Task to carry out:
Go through the listing and retype each line exactly.

Material provided:
┄┄┄┄┄┄┄┄┄┄
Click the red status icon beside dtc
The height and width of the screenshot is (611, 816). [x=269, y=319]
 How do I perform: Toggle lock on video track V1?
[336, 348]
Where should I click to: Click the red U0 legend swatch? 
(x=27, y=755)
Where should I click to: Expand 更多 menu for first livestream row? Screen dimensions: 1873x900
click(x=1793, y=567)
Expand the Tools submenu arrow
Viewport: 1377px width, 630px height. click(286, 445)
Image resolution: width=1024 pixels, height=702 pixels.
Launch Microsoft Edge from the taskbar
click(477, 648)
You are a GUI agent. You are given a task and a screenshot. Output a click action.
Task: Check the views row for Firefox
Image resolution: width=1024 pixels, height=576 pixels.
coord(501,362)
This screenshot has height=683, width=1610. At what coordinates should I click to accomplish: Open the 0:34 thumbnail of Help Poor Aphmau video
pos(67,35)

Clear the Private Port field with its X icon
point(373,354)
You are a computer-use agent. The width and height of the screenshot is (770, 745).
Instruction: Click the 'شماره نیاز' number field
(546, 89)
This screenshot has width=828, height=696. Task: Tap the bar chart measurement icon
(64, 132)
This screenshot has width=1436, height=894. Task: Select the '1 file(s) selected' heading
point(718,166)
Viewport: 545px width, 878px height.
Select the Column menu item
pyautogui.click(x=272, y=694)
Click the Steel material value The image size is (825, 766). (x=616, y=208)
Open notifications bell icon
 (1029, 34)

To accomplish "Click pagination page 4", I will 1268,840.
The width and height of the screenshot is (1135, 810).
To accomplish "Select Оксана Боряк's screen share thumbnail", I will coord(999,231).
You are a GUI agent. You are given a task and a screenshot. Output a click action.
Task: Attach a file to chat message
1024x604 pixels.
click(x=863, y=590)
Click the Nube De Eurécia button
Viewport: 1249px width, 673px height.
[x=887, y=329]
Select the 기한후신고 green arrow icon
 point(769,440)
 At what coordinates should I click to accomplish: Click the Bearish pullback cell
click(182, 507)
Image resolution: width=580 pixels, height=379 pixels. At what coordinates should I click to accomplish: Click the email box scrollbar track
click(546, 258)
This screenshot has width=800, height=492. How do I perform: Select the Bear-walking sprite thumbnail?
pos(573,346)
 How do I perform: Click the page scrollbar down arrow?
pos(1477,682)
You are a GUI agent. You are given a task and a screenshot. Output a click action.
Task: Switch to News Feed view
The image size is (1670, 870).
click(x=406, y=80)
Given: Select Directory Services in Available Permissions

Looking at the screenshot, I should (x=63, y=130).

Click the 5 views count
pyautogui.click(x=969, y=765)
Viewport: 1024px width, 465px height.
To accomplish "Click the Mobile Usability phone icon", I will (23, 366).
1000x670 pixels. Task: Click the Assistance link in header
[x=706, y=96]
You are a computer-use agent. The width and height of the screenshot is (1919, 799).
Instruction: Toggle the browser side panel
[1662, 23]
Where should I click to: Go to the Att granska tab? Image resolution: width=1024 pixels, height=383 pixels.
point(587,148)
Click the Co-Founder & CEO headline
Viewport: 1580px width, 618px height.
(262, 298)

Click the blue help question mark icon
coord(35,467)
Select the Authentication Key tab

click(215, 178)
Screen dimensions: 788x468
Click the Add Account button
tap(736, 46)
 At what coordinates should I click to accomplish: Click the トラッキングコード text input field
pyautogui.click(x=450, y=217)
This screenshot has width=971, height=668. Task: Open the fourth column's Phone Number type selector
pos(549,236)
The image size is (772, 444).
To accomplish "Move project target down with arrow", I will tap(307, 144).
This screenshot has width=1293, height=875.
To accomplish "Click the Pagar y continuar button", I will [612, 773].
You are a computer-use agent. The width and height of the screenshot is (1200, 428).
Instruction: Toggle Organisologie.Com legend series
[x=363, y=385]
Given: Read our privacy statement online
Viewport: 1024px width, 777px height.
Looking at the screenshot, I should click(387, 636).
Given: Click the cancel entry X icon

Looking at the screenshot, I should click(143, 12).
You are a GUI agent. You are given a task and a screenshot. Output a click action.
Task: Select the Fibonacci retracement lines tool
┄┄┄┄┄┄┄┄┄┄
Solved exercise:
Click the red status icon beside dtc
The height and width of the screenshot is (611, 816). [x=269, y=319]
 How do I perform: Toggle lock on video track V1?
[336, 348]
Where should I click to: Click the red U0 legend swatch? 
(x=27, y=755)
Where should I click to: Expand 更多 menu for first livestream row? Screen dimensions: 1873x900
click(x=1793, y=567)
Expand the Tools submenu arrow
Viewport: 1377px width, 630px height. click(286, 445)
Image resolution: width=1024 pixels, height=702 pixels.
Launch Microsoft Edge from the taskbar
click(477, 648)
You are a GUI agent. You are given a task and a screenshot. Output a click action.
Task: Check the views row for Firefox
Image resolution: width=1024 pixels, height=576 pixels.
coord(501,362)
This screenshot has height=683, width=1610. At what coordinates should I click to accomplish: Open the 0:34 thumbnail of Help Poor Aphmau video
pos(67,35)

Clear the Private Port field with its X icon
point(373,354)
You are a computer-use agent. The width and height of the screenshot is (770, 745).
Instruction: Click the 'شماره نیاز' number field
(546, 89)
This screenshot has width=828, height=696. Task: Tap the bar chart measurement icon
(64, 132)
This screenshot has width=1436, height=894. Task: Select the '1 file(s) selected' heading
point(718,166)
Viewport: 545px width, 878px height.
Select the Column menu item
pyautogui.click(x=272, y=694)
Click the Steel material value The image size is (825, 766). (x=616, y=208)
Open notifications bell icon
 (1029, 34)

To accomplish "Click pagination page 4", I will 1268,840.
The width and height of the screenshot is (1135, 810).
To accomplish "Select Оксана Боряк's screen share thumbnail", I will coord(999,231).
You are a GUI agent. You are given a task and a screenshot. Output a click action.
Task: Attach a file to chat message
1024x604 pixels.
click(x=863, y=590)
Click the Nube De Eurécia button
Viewport: 1249px width, 673px height.
[x=887, y=329]
Select the 기한후신고 green arrow icon
 point(769,440)
 At what coordinates should I click to accomplish: Click the Bearish pullback cell
click(182, 507)
Image resolution: width=580 pixels, height=379 pixels. At what coordinates should I click to accomplish: Click the email box scrollbar track
click(546, 258)
This screenshot has width=800, height=492. How do I perform: Select the Bear-walking sprite thumbnail?
pos(573,346)
 How do I perform: Click the page scrollbar down arrow?
pos(1477,682)
You are a GUI agent. You are given a task and a screenshot. Output a click action.
Task: Switch to News Feed view
The image size is (1670, 870).
click(x=406, y=80)
Given: Select Directory Services in Available Permissions

Looking at the screenshot, I should (x=63, y=130).

Click the 5 views count
pyautogui.click(x=969, y=765)
Viewport: 1024px width, 465px height.
To accomplish "Click the Mobile Usability phone icon", I will (23, 366).
1000x670 pixels. Task: Click the Assistance link in header
[x=706, y=96]
You are a computer-use agent. The width and height of the screenshot is (1919, 799).
Instruction: Toggle the browser side panel
[1662, 23]
Where should I click to: Go to the Att granska tab? Image resolution: width=1024 pixels, height=383 pixels.
point(587,148)
Click the Co-Founder & CEO headline
Viewport: 1580px width, 618px height.
(262, 298)

Click the blue help question mark icon
coord(35,467)
Select the Authentication Key tab

click(215, 178)
Screen dimensions: 788x468
Click the Add Account button
tap(736, 46)
 At what coordinates should I click to accomplish: Click the トラッキングコード text input field
pyautogui.click(x=450, y=217)
This screenshot has width=971, height=668. Task: Open the fourth column's Phone Number type selector
pos(549,236)
The image size is (772, 444).
To accomplish "Move project target down with arrow", I will tap(307, 144).
This screenshot has width=1293, height=875.
To accomplish "Click the Pagar y continuar button", I will [612, 773].
You are a computer-use agent. The width and height of the screenshot is (1200, 428).
Instruction: Toggle Organisologie.Com legend series
[x=363, y=385]
Given: Read our privacy statement online
Viewport: 1024px width, 777px height.
Looking at the screenshot, I should click(387, 636).
Given: Click the cancel entry X icon

Looking at the screenshot, I should click(143, 12).
You are a GUI agent. You are given a task and a screenshot. Output a click action.
Task: Select the Fibonacci retracement lines tool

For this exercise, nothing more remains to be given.